— start TEXT SHOWN —

Overview
This example loosely follows the example in Marchi chapter 4.
Data
The data for this example comes from the Teams table in the Lahman database.
Mapping Data
Following Marchi, we create two additional fields on the data.
- wpct - the win percentage which is the number of wins divided by the total number of games
- rd - the run deficit, which is defined to be the number of runs minus the number of runs allowed.
let data = $val('teams');
let data2 = data.filter(p=>p.yearID>2000).map(p=>{
let record = {
...p,
wpct: p.W/(p.W+p.L),
rd:p.R - p.RA
};
return record;
});
$val.set('data2', data2);
OLS Regression
In order to tease out the relationships between the variables in the data, use the OLS Regression app to run linear regressions against the data.
To view the regression of wpct against ra, select the transformed dataset. Set the y variable to wpct. Next, select ra in the x value combo box and click the add X button. This will add ra as an independent factor. Next, click the regress button.
In order to explore the relationships with the other variables, you can click the regress next button, which will change the x value to the next field in the dataset. You can scroll through the X values and peruse the regression statistics. Probably the import statistic to watch initially would be the R-squared which gives you an indication of how much of the win percentage is explained by the given X factor.

— end TEXT SHOWN —
— start LISTED ENTRIES —

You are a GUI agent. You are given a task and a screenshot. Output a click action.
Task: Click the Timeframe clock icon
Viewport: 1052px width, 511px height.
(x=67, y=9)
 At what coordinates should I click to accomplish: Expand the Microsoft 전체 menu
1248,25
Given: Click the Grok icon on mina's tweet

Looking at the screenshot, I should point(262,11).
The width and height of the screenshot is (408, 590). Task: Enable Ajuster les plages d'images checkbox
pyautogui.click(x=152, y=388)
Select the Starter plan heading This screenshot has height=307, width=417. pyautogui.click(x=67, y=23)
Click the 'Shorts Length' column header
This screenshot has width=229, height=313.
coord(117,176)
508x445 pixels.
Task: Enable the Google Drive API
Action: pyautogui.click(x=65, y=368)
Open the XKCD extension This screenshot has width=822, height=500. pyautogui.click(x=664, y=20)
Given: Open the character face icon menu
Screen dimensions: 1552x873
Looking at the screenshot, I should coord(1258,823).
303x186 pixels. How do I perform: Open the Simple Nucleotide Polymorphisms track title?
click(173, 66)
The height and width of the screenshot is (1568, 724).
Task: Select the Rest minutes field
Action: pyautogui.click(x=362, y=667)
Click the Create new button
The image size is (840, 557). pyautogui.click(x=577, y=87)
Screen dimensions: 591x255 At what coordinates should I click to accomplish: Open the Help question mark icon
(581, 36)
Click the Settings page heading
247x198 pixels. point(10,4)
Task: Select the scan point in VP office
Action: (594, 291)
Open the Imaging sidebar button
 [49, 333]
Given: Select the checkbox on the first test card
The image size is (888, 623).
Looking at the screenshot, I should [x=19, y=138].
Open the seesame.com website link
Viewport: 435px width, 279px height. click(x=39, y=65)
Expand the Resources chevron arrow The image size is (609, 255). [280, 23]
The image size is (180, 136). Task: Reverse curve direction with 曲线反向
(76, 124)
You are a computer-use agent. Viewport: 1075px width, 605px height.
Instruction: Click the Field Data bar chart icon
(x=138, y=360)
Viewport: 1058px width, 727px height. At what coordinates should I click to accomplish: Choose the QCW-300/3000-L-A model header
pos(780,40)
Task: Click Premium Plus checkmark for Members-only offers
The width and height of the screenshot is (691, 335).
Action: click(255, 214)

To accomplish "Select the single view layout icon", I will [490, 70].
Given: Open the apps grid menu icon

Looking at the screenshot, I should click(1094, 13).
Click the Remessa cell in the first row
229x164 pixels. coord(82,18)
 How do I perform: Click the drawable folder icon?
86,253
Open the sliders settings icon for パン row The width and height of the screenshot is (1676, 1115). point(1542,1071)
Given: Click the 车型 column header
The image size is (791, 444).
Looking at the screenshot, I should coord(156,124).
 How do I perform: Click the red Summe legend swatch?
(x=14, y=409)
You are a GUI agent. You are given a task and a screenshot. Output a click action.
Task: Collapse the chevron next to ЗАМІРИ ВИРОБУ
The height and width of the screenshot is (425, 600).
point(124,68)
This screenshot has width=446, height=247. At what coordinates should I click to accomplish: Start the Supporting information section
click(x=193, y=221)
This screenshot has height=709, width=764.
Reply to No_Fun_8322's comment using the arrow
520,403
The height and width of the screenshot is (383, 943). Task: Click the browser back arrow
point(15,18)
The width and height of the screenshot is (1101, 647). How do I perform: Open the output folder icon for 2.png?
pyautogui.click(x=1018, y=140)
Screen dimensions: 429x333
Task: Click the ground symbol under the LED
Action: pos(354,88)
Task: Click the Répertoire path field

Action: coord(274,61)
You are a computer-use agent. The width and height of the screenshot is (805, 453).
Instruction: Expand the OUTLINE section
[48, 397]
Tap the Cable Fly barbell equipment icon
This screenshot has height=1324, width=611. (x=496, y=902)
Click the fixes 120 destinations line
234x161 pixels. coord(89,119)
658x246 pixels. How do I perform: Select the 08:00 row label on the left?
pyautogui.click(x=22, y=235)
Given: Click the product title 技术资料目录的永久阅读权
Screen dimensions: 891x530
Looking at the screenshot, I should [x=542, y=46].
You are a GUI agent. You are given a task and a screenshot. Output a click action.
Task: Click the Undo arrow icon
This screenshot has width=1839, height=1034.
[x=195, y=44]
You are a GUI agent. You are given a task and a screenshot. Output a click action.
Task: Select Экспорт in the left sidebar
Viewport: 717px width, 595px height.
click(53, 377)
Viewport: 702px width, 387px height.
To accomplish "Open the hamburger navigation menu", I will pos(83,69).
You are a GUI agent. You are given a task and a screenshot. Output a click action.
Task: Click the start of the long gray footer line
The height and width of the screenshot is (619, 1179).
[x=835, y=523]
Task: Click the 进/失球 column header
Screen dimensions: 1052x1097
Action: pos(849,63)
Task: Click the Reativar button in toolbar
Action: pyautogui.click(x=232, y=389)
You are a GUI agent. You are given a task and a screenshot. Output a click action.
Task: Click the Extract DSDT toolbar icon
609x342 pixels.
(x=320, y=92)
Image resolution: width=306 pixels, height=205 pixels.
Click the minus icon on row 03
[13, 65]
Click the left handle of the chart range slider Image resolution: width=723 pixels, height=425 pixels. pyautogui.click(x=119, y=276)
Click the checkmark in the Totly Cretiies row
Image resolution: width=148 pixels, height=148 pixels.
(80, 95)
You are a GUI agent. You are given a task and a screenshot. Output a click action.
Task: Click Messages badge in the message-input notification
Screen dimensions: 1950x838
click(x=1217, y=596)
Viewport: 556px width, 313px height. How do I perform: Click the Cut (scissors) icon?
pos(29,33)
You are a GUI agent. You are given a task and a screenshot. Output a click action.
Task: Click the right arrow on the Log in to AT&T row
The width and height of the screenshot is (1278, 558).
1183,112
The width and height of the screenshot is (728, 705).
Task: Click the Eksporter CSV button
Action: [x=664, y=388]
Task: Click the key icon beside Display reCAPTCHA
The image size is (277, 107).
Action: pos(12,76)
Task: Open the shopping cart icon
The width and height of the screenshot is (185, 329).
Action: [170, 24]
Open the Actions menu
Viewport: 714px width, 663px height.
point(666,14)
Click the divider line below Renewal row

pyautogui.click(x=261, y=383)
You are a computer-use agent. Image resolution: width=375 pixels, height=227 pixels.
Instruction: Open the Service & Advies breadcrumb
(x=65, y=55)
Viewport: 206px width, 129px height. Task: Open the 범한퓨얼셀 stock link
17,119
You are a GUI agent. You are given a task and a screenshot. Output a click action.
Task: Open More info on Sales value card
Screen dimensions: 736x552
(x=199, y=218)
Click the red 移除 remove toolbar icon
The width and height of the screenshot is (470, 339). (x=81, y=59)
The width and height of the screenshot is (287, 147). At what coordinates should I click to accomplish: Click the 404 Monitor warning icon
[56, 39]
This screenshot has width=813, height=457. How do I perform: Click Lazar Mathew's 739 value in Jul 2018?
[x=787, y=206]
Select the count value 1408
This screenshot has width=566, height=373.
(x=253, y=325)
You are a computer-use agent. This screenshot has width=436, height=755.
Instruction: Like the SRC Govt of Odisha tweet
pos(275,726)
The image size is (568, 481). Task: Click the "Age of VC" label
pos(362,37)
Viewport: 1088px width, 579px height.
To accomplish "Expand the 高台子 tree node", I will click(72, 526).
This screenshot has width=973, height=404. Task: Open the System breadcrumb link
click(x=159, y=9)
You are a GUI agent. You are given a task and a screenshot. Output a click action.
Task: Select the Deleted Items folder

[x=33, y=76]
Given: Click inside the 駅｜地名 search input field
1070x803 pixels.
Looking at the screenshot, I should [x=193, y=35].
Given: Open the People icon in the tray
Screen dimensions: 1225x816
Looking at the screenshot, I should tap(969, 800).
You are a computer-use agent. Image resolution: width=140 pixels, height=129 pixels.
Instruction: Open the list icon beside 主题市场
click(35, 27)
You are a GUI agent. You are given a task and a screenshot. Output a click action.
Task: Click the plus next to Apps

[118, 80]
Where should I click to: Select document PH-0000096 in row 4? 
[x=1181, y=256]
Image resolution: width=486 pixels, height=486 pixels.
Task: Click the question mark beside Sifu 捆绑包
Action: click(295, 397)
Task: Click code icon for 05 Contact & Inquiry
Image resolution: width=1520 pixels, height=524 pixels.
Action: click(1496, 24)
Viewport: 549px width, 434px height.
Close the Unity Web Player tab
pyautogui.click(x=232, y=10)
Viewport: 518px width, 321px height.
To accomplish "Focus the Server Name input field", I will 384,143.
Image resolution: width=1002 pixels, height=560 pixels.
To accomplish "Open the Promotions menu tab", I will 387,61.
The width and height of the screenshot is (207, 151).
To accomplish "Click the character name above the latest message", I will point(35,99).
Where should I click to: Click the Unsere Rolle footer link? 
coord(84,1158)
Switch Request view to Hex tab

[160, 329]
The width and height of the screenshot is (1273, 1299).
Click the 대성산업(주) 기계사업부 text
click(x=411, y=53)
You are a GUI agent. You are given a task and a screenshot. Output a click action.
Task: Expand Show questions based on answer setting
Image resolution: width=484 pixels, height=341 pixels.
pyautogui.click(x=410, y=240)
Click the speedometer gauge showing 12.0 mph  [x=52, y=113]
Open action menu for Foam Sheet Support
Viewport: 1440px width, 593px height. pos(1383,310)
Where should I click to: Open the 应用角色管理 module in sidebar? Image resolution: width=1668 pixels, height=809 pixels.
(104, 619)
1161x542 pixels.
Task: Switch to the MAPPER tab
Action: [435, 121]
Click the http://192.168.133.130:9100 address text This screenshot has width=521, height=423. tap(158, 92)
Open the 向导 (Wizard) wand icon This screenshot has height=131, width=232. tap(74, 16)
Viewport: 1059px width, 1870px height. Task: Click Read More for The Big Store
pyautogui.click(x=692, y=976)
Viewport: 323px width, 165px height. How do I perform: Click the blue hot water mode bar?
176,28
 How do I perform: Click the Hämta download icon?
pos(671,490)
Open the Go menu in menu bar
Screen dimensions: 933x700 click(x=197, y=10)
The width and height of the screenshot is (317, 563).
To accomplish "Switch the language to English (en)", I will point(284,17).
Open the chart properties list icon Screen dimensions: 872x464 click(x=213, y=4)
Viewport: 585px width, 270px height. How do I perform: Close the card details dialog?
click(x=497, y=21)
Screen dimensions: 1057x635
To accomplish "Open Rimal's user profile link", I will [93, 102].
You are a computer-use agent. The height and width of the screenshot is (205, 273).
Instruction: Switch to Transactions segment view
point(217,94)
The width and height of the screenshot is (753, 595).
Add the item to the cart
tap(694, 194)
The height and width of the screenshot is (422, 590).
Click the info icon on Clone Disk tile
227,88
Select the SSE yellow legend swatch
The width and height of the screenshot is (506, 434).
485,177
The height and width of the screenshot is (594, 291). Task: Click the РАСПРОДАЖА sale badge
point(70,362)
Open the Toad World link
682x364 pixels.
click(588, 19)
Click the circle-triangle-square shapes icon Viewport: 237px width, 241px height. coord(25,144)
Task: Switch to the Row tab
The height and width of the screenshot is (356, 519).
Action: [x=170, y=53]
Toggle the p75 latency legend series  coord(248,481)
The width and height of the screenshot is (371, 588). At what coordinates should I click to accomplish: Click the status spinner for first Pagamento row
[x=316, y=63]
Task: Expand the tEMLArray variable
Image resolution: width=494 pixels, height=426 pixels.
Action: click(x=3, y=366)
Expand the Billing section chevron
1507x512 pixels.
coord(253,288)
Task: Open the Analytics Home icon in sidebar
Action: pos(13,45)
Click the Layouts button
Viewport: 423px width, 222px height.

— end LISTED ENTRIES —

(WRITTEN REQUEST 1):
In the regression walkthrough, which table and database supply the data for the example?
(WRITTEN REQUEST 2):
How many lines of the records contain the string "left"? Matching is case-sensitive, and the reply should be only the number.

(TASK ANSWER 1):
The Teams table in the Lahman database.

(TASK ANSWER 2):
3